Action item>
Scan the lines below for the word "agent". Copy each line you find it in.

Input material>
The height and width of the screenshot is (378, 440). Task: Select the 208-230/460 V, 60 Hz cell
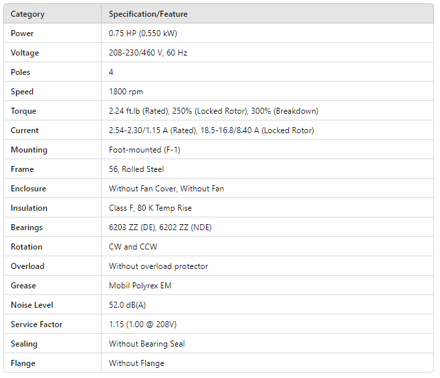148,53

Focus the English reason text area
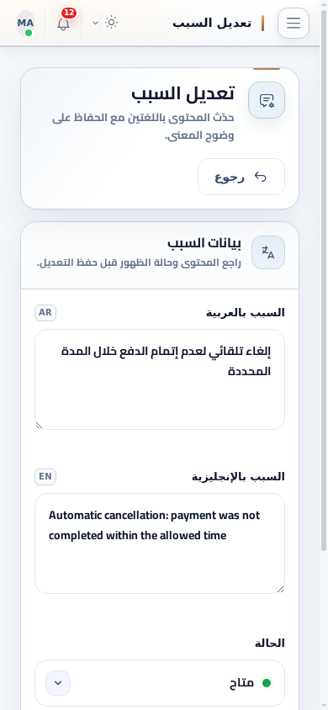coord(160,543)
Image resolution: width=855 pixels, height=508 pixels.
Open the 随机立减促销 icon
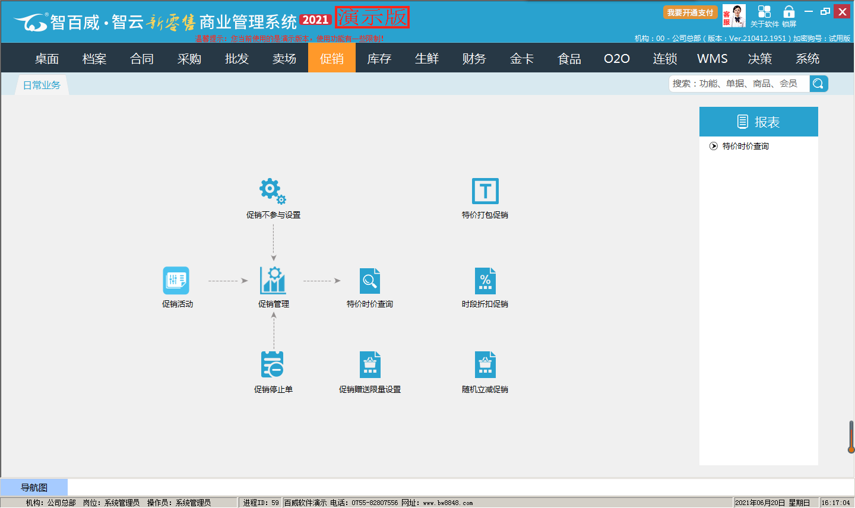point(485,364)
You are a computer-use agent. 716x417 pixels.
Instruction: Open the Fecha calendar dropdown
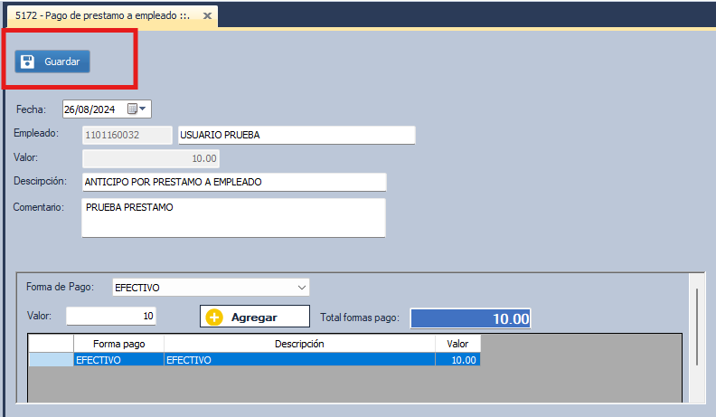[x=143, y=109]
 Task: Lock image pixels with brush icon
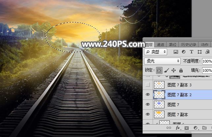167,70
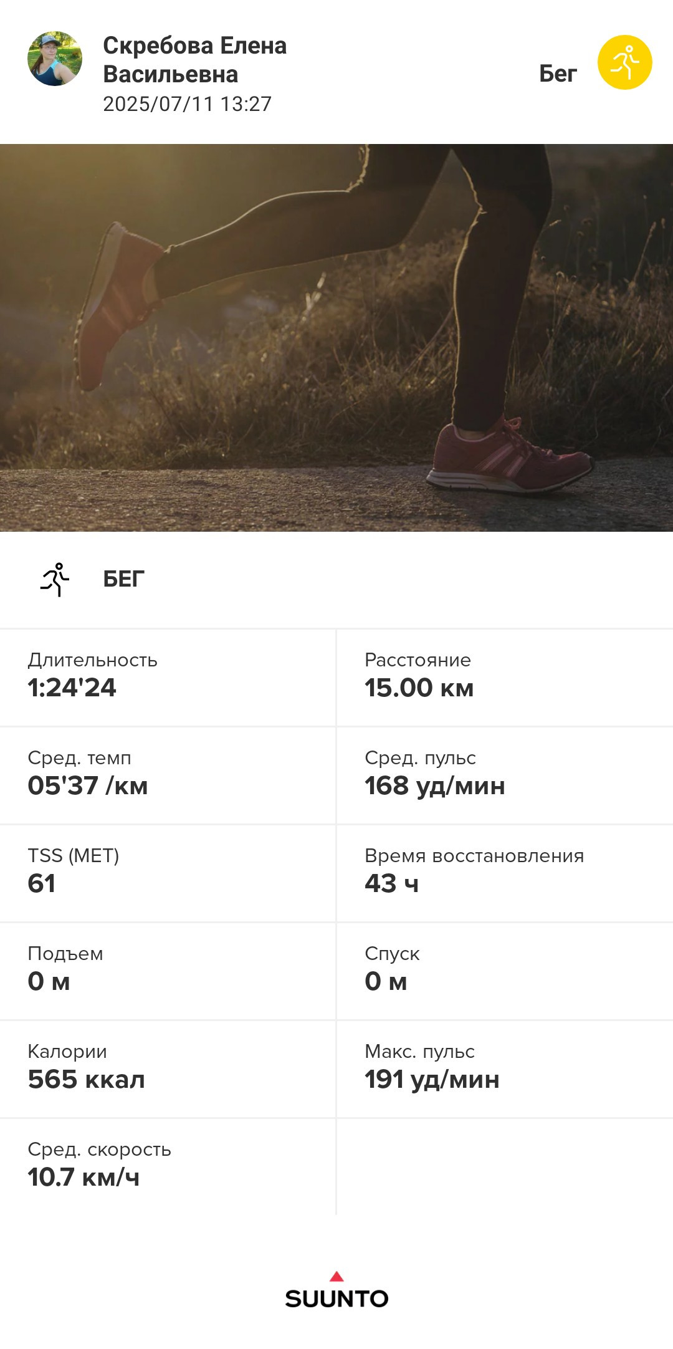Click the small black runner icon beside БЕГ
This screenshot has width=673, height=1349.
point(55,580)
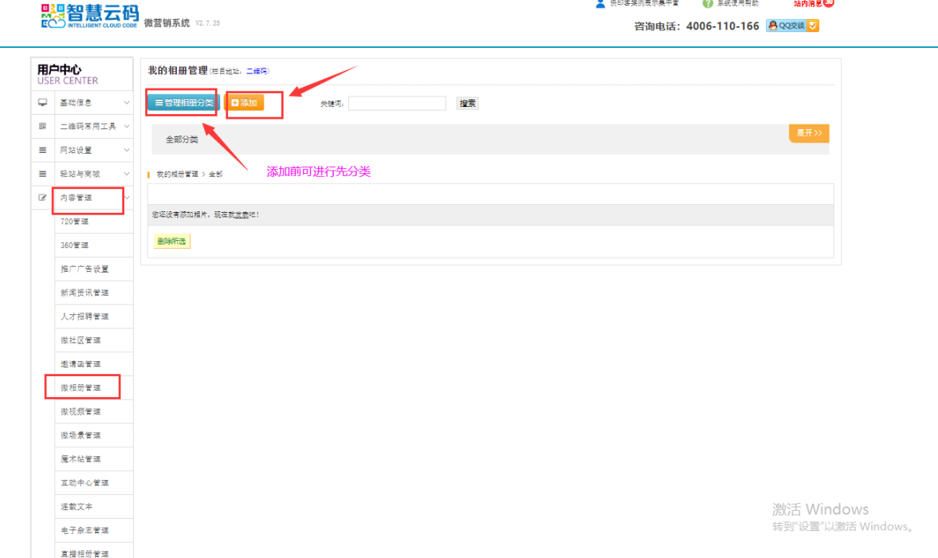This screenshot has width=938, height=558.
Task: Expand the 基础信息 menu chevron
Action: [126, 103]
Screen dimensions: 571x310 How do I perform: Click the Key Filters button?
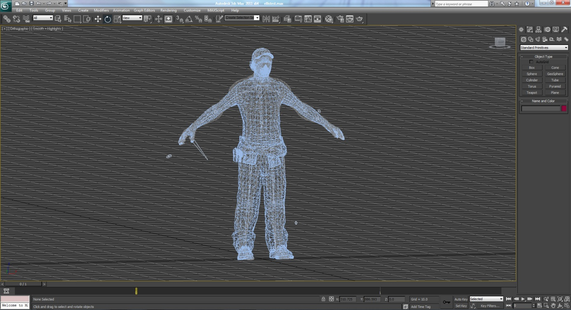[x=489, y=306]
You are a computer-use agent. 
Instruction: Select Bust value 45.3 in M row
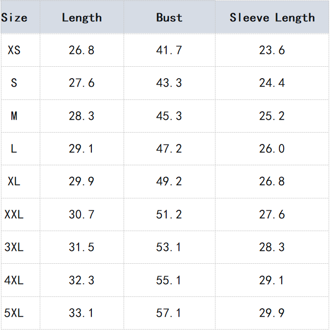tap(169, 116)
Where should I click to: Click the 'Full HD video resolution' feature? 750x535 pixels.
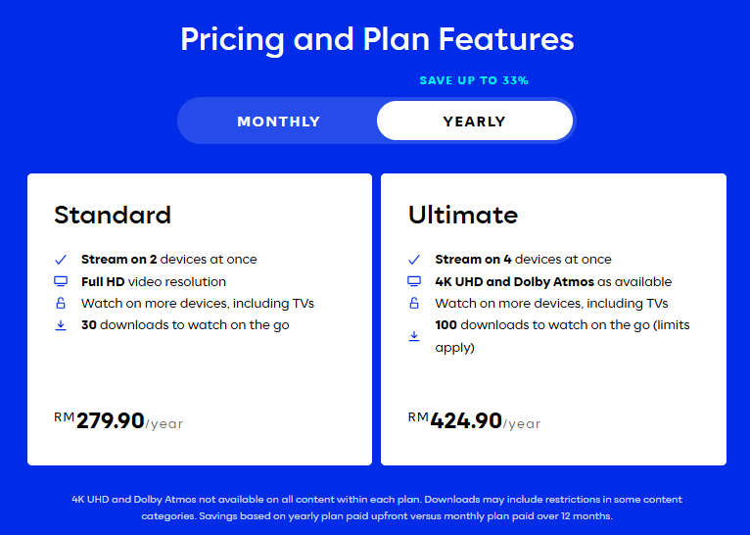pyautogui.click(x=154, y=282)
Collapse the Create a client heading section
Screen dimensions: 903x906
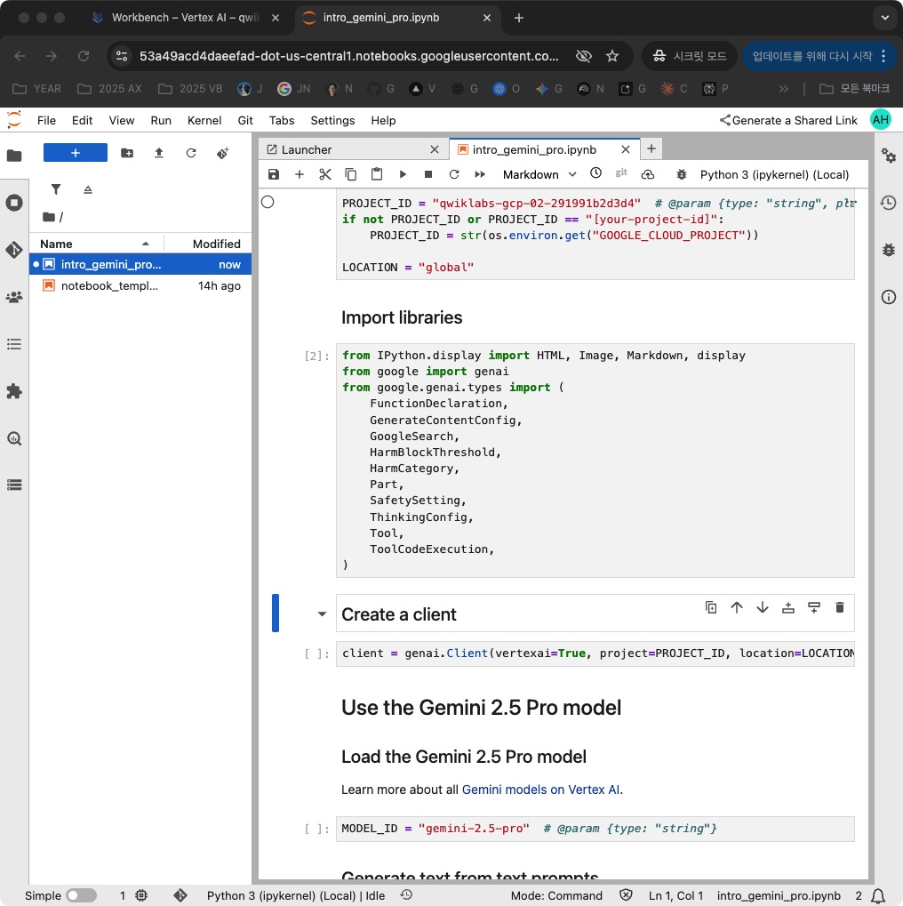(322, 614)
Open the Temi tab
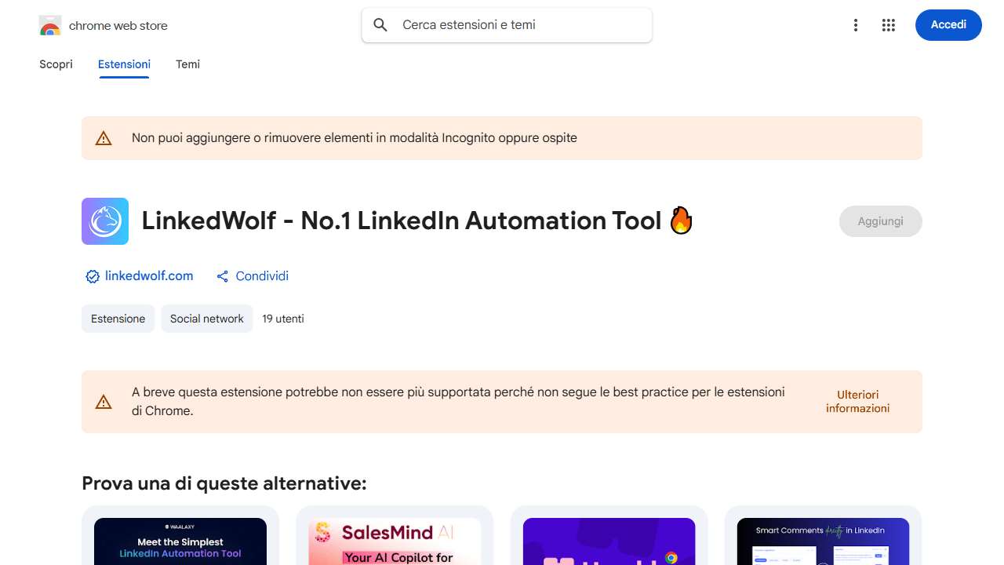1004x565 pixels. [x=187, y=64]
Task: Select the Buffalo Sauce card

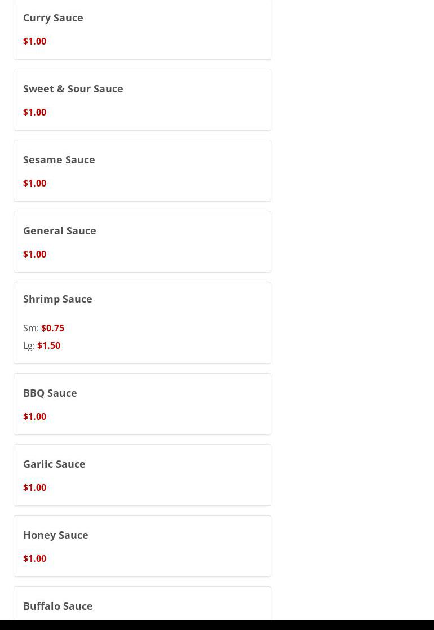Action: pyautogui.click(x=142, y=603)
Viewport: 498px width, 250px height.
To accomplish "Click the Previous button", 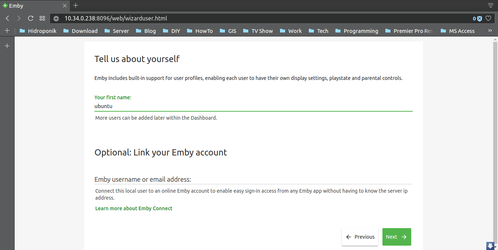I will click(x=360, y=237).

Solution for this exercise>
You are a computer-use agent. 716x417 pixels.
You are a computer-use agent. 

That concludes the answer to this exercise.